§ **Задания**:
1 > Замените «дежурный» на «администратор» в статье о пункте выдачи гумпомощи на участке от слов «Молодой человек пожимает» до слов «уедут, кто останется?» и приведите этот участок целиком.
2 > Представьте записи от строки с «Given: Toggle lock position of Layer 1» до строки с «Click the bold» включительно в виде таблицы Markdown. В ней два столбца: «№» с порядковым номером и «Строка» с текстом строки. Пустые строки не включайте.

§ **Статья**:
Один из пунктов приема и выдачи гумпомощи располагается на территории монастырского подворья. Одно время здесь располагались дрожжевой и свечной заводы. Теперь стоят заброшенные строения с выбитыми стеклами, парники и складские помещения.
Около входа с утра толпится порядка сотни человек.
На воротах висит фотография семейной пары: «Ищу родителей. Суджанский район, село Заолешенка». Рядом снимок мужчины: «Пропал человек! Повез гуманитарную помощь в город Суджа. Попал под обстрел». Волонтеры информируют собравшихся через мегафон: «Друзья, хотим предупредить, сегодня матрасы не выдаем».
Самые длинные очереди — за продуктовыми наборами, постельными принадлежностями и бытовой химией.
— Подскажите, я неделю назад получил талончик на постельное белье, сказали через три дня приходить. Сегодня уже седьмой день пошел, ничего нет, — теребит волонтера перед входом пенсионер.
Молодой человек пожимает плечами.
— В среднем до 3000 человек ежедневно обслуживаем, — рассказывает дежурный на входе. — Поначалу был бардак. Не понимали, как распределять помощь. Приходили цыгане, выносили по 6–7 пакетов. Пришлось охрану нанять. Теперь принимаем народ по паспортам.
Над головой раздается гул. Включается сирена ракетной опасности.
— Дрон сбили, — собеседник указывает на белую полосу в небе. — Я на каждый шорох реагирую, на любой звук. Четко понимаю, где взрыв, где ПВО сработала. Но уезжать из Курска мысли не было. Если все уедут, кто останется?

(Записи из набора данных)
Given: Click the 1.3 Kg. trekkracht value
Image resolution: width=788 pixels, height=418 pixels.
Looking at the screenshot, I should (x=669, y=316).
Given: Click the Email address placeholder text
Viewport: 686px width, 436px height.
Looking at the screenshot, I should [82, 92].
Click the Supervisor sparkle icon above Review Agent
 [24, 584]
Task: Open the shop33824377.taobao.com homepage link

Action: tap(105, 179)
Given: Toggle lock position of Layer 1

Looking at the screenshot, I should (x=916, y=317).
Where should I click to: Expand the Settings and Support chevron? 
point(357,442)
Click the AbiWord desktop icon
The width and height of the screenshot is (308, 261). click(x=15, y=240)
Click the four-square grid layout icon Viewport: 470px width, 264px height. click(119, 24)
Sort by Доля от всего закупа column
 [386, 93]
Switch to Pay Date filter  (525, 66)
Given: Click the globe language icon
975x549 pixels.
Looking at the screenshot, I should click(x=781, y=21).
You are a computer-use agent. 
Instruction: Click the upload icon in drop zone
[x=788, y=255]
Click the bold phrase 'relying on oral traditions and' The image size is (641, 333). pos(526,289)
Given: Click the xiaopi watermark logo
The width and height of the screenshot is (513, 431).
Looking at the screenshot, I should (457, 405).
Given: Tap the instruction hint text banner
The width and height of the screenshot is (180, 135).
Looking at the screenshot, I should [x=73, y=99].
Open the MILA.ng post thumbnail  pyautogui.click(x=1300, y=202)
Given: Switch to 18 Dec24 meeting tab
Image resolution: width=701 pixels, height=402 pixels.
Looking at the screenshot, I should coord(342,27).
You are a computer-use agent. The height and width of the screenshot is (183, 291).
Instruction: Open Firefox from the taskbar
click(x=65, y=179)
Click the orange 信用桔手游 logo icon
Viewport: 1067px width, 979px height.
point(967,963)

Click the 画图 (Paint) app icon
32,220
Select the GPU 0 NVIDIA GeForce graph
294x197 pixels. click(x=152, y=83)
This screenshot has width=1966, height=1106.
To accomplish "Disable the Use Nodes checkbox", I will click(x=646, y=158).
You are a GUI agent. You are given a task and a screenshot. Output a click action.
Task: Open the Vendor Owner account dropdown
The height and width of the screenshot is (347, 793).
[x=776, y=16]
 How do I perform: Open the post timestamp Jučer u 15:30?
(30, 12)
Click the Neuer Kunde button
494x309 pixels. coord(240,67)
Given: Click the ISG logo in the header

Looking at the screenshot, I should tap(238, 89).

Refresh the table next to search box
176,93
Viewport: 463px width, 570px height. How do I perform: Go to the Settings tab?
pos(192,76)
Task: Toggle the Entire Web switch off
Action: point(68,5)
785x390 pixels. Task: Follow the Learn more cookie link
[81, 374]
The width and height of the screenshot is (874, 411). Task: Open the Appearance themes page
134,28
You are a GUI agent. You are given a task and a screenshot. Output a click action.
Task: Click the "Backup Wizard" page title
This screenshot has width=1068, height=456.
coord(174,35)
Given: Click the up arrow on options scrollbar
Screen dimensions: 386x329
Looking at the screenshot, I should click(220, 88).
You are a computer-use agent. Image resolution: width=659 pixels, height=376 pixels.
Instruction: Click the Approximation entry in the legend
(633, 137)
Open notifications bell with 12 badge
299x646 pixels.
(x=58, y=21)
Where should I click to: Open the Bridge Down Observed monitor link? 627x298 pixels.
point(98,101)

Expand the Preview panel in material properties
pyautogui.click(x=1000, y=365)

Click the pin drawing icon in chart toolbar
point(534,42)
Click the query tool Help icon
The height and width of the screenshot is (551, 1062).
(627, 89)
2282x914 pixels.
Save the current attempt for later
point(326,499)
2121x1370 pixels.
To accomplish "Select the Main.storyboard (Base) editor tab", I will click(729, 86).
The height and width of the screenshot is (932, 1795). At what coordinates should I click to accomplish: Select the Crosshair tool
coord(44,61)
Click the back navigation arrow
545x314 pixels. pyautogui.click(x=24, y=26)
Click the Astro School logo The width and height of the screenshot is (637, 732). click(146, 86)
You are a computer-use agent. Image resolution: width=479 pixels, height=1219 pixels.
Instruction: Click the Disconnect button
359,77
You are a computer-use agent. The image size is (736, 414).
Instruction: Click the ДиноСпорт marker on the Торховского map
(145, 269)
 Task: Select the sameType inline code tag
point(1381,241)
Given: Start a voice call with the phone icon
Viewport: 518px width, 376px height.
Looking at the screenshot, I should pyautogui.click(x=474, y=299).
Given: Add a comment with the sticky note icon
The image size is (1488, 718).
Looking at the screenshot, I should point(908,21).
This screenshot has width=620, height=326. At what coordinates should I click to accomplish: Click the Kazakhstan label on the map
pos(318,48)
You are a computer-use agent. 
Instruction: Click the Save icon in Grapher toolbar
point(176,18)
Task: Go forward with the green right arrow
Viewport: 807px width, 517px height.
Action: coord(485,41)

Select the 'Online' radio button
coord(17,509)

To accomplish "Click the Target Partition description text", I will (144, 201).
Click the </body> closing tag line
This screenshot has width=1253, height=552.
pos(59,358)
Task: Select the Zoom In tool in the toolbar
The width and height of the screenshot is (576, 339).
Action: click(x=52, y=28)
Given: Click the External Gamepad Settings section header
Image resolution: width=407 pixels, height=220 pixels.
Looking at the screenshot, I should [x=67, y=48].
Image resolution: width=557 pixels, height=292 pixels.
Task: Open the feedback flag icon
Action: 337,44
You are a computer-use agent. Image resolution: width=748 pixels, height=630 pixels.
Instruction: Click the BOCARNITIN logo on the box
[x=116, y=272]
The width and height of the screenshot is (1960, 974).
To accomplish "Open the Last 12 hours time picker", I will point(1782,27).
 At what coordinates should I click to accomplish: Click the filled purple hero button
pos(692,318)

§ **Результаты по заданиям**:
1 >
Молодой человек пожимает плечами.
— В среднем до 3000 человек ежедневно обслуживаем, — рассказывает администратор на входе. — Поначалу был бардак. Не понимали, как распределять помощь. Приходили цыгане, выносили по 6–7 пакетов. Пришлось охрану нанять. Теперь принимаем народ по паспортам.
Над головой раздается гул. Включается сирена ракетной опасности.
— Дрон сбили, — собеседник указывает на белую полосу в небе. — Я на каждый шорох реагирую, на любой звук. Четко понимаю, где взрыв, где ПВО сработала. Но уезжать из Курска мысли не было. Если все уедут, кто останется?

2 >
| № | Строка |
|---|---|
| 1 | Given: Toggle lock position of Layer 1 |
| 2 | Looking at the screenshot, I should (x=916, y=317). |
| 3 | Where should I click to: Expand the Settings and Support chevron?  |
| 4 | point(357,442) |
| 5 | Click the AbiWord desktop icon |
| 6 | The width and height of the screenshot is (308, 261). click(x=15, y=240) |
| 7 | Click the four-square grid layout icon Viewport: 470px width, 264px height. click(119, 24) |
| 8 | Sort by Доля от всего закупа column |
| 9 |  [386, 93] |
| 10 | Switch to Pay Date filter  (525, 66) |
| 11 | Given: Click the globe language icon |
| 12 | 975x549 pixels. |
| 13 | Looking at the screenshot, I should click(x=781, y=21). |
| 14 | You are a computer-use agent.  |
| 15 | Instruction: Click the upload icon in drop zone |
| 16 | [x=788, y=255] |
| 17 | Click the bold phrase 'relying on oral traditions and' The image size is (641, 333). pos(526,289) |